Stored data entries:
____

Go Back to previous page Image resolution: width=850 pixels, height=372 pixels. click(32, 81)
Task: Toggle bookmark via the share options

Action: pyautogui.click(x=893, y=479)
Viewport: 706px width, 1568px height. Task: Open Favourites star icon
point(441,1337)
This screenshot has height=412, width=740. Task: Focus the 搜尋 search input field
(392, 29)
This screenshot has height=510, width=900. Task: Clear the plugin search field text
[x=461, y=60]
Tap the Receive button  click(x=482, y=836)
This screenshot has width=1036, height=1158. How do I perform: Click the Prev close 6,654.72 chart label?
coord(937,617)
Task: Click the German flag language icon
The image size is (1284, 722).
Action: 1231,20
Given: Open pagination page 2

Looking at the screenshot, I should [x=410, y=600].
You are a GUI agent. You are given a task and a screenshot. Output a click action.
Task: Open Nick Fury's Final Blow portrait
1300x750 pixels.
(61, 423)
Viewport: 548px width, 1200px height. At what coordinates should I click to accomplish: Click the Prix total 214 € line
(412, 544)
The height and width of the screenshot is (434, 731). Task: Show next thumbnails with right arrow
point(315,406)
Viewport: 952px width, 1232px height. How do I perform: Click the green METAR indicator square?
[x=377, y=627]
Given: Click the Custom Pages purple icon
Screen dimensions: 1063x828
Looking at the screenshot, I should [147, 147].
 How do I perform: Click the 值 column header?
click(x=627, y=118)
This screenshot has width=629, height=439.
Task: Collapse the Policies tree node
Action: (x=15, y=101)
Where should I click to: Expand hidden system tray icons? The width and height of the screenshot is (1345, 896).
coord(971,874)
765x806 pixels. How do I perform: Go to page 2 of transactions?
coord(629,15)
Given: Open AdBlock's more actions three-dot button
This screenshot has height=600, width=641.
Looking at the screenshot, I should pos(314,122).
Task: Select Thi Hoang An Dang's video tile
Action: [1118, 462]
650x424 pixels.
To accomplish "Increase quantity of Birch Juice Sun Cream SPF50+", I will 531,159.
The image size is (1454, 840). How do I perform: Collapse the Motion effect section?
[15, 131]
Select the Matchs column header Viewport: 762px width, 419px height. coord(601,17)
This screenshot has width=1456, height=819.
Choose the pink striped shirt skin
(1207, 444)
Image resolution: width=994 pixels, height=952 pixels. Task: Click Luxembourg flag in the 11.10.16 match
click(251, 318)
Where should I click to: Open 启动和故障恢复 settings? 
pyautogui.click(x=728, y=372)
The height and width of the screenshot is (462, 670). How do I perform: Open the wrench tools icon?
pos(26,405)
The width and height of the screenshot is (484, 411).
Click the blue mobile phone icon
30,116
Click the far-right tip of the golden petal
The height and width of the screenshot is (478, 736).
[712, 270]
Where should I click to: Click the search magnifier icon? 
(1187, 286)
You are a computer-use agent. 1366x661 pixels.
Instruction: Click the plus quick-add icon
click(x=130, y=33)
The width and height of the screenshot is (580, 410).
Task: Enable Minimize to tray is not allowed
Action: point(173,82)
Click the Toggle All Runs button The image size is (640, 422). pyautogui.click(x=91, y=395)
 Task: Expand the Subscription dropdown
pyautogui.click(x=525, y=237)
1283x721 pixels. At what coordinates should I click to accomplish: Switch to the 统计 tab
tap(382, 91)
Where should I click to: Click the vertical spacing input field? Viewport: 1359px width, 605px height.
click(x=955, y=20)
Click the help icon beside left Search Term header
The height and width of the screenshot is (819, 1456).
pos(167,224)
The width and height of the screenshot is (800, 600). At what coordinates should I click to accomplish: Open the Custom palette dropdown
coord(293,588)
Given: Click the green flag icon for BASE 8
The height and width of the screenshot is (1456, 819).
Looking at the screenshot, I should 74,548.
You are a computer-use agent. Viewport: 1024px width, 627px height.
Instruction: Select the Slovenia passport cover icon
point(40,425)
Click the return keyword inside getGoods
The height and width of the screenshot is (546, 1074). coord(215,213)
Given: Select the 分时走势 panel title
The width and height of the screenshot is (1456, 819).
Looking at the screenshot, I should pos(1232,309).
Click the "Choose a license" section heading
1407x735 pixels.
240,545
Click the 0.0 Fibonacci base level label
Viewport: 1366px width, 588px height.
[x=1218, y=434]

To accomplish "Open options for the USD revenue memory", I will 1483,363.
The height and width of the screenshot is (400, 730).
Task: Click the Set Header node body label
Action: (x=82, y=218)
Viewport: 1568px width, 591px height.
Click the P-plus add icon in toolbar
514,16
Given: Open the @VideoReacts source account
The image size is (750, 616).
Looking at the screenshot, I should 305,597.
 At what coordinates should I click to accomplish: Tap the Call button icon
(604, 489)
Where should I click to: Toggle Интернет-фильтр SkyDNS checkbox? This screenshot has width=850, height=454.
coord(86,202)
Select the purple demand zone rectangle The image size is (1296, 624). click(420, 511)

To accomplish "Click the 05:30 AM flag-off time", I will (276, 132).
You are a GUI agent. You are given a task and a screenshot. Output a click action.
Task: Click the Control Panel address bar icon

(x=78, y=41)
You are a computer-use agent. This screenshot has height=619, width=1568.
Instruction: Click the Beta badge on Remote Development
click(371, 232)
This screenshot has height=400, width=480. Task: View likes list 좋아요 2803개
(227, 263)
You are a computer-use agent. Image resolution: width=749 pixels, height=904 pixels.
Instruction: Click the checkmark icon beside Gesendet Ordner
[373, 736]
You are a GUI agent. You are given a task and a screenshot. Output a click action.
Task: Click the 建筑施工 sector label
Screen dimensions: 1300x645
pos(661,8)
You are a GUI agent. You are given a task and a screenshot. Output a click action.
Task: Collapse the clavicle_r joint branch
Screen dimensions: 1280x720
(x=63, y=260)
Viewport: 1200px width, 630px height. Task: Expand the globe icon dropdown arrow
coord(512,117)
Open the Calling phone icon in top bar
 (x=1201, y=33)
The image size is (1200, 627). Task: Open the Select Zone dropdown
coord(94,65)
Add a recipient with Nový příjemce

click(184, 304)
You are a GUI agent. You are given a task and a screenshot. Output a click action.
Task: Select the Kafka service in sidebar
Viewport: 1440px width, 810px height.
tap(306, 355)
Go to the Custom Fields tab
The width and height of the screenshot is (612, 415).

____

WHAT IS ASKED:
Reproduce every one of the rows above word for word, with no changes.

SOLUTION:
Go Back to previous page Image resolution: width=850 pixels, height=372 pixels. click(32, 81)
Task: Toggle bookmark via the share options

Action: pyautogui.click(x=893, y=479)
Viewport: 706px width, 1568px height. Task: Open Favourites star icon
point(441,1337)
This screenshot has height=412, width=740. Task: Focus the 搜尋 search input field
(392, 29)
This screenshot has height=510, width=900. Task: Clear the plugin search field text
[x=461, y=60]
Tap the Receive button  click(x=482, y=836)
This screenshot has width=1036, height=1158. How do I perform: Click the Prev close 6,654.72 chart label?
coord(937,617)
Task: Click the German flag language icon
The image size is (1284, 722).
Action: 1231,20
Given: Open pagination page 2

Looking at the screenshot, I should [x=410, y=600].
You are a GUI agent. You are given a task and a screenshot. Output a click action.
Task: Open Nick Fury's Final Blow portrait
1300x750 pixels.
(61, 423)
Viewport: 548px width, 1200px height. At what coordinates should I click to accomplish: Click the Prix total 214 € line
(412, 544)
The height and width of the screenshot is (434, 731). Task: Show next thumbnails with right arrow
point(315,406)
Viewport: 952px width, 1232px height. How do I perform: Click the green METAR indicator square?
[x=377, y=627]
Given: Click the Custom Pages purple icon
Screen dimensions: 1063x828
Looking at the screenshot, I should [147, 147].
 How do I perform: Click the 值 column header?
click(x=627, y=118)
This screenshot has width=629, height=439.
Task: Collapse the Policies tree node
Action: (x=15, y=101)
Where should I click to: Expand hidden system tray icons? The width and height of the screenshot is (1345, 896).
coord(971,874)
765x806 pixels. How do I perform: Go to page 2 of transactions?
coord(629,15)
Given: Open AdBlock's more actions three-dot button
This screenshot has height=600, width=641.
Looking at the screenshot, I should pos(314,122).
Task: Select Thi Hoang An Dang's video tile
Action: [1118, 462]
650x424 pixels.
To accomplish "Increase quantity of Birch Juice Sun Cream SPF50+", I will 531,159.
The image size is (1454, 840). How do I perform: Collapse the Motion effect section?
[15, 131]
Select the Matchs column header Viewport: 762px width, 419px height. coord(601,17)
This screenshot has width=1456, height=819.
Choose the pink striped shirt skin
(1207, 444)
Image resolution: width=994 pixels, height=952 pixels. Task: Click Luxembourg flag in the 11.10.16 match
click(251, 318)
Where should I click to: Open 启动和故障恢复 settings? 
pyautogui.click(x=728, y=372)
The height and width of the screenshot is (462, 670). How do I perform: Open the wrench tools icon?
pos(26,405)
The width and height of the screenshot is (484, 411).
Click the blue mobile phone icon
30,116
Click the far-right tip of the golden petal
The height and width of the screenshot is (478, 736).
[712, 270]
Where should I click to: Click the search magnifier icon? 
(1187, 286)
You are a computer-use agent. 1366x661 pixels.
Instruction: Click the plus quick-add icon
click(x=130, y=33)
The width and height of the screenshot is (580, 410).
Task: Enable Minimize to tray is not allowed
Action: point(173,82)
Click the Toggle All Runs button The image size is (640, 422). pyautogui.click(x=91, y=395)
 Task: Expand the Subscription dropdown
pyautogui.click(x=525, y=237)
1283x721 pixels. At what coordinates should I click to accomplish: Switch to the 统计 tab
tap(382, 91)
Where should I click to: Click the vertical spacing input field? Viewport: 1359px width, 605px height.
click(x=955, y=20)
Click the help icon beside left Search Term header
The height and width of the screenshot is (819, 1456).
pos(167,224)
The width and height of the screenshot is (800, 600). At what coordinates should I click to accomplish: Open the Custom palette dropdown
coord(293,588)
Given: Click the green flag icon for BASE 8
The height and width of the screenshot is (1456, 819).
Looking at the screenshot, I should 74,548.
You are a computer-use agent. Viewport: 1024px width, 627px height.
Instruction: Select the Slovenia passport cover icon
point(40,425)
Click the return keyword inside getGoods
The height and width of the screenshot is (546, 1074). coord(215,213)
Given: Select the 分时走势 panel title
The width and height of the screenshot is (1456, 819).
Looking at the screenshot, I should pos(1232,309).
Click the "Choose a license" section heading
1407x735 pixels.
240,545
Click the 0.0 Fibonacci base level label
Viewport: 1366px width, 588px height.
[x=1218, y=434]

To accomplish "Open options for the USD revenue memory", I will 1483,363.
The height and width of the screenshot is (400, 730).
Task: Click the Set Header node body label
Action: (x=82, y=218)
Viewport: 1568px width, 591px height.
Click the P-plus add icon in toolbar
514,16
Given: Open the @VideoReacts source account
The image size is (750, 616).
Looking at the screenshot, I should 305,597.
 At what coordinates should I click to accomplish: Tap the Call button icon
(604, 489)
Where should I click to: Toggle Интернет-фильтр SkyDNS checkbox? This screenshot has width=850, height=454.
coord(86,202)
Select the purple demand zone rectangle The image size is (1296, 624). click(420, 511)

To accomplish "Click the 05:30 AM flag-off time", I will (276, 132).
You are a GUI agent. You are given a task and a screenshot. Output a click action.
Task: Click the Control Panel address bar icon

(x=78, y=41)
You are a computer-use agent. This screenshot has height=619, width=1568.
Instruction: Click the Beta badge on Remote Development
click(371, 232)
This screenshot has height=400, width=480. Task: View likes list 좋아요 2803개
(227, 263)
You are a computer-use agent. Image resolution: width=749 pixels, height=904 pixels.
Instruction: Click the checkmark icon beside Gesendet Ordner
[373, 736]
You are a GUI agent. You are given a task and a screenshot. Output a click action.
Task: Click the 建筑施工 sector label
Screen dimensions: 1300x645
pos(661,8)
You are a GUI agent. You are given a task and a screenshot. Output a click action.
Task: Collapse the clavicle_r joint branch
Screen dimensions: 1280x720
(x=63, y=260)
Viewport: 1200px width, 630px height. Task: Expand the globe icon dropdown arrow
coord(512,117)
Open the Calling phone icon in top bar
 (x=1201, y=33)
The image size is (1200, 627). Task: Open the Select Zone dropdown
coord(94,65)
Add a recipient with Nový příjemce

click(184, 304)
You are a GUI agent. You are given a task and a screenshot. Output a click action.
Task: Select the Kafka service in sidebar
Viewport: 1440px width, 810px height.
tap(306, 355)
Go to the Custom Fields tab
The width and height of the screenshot is (612, 415).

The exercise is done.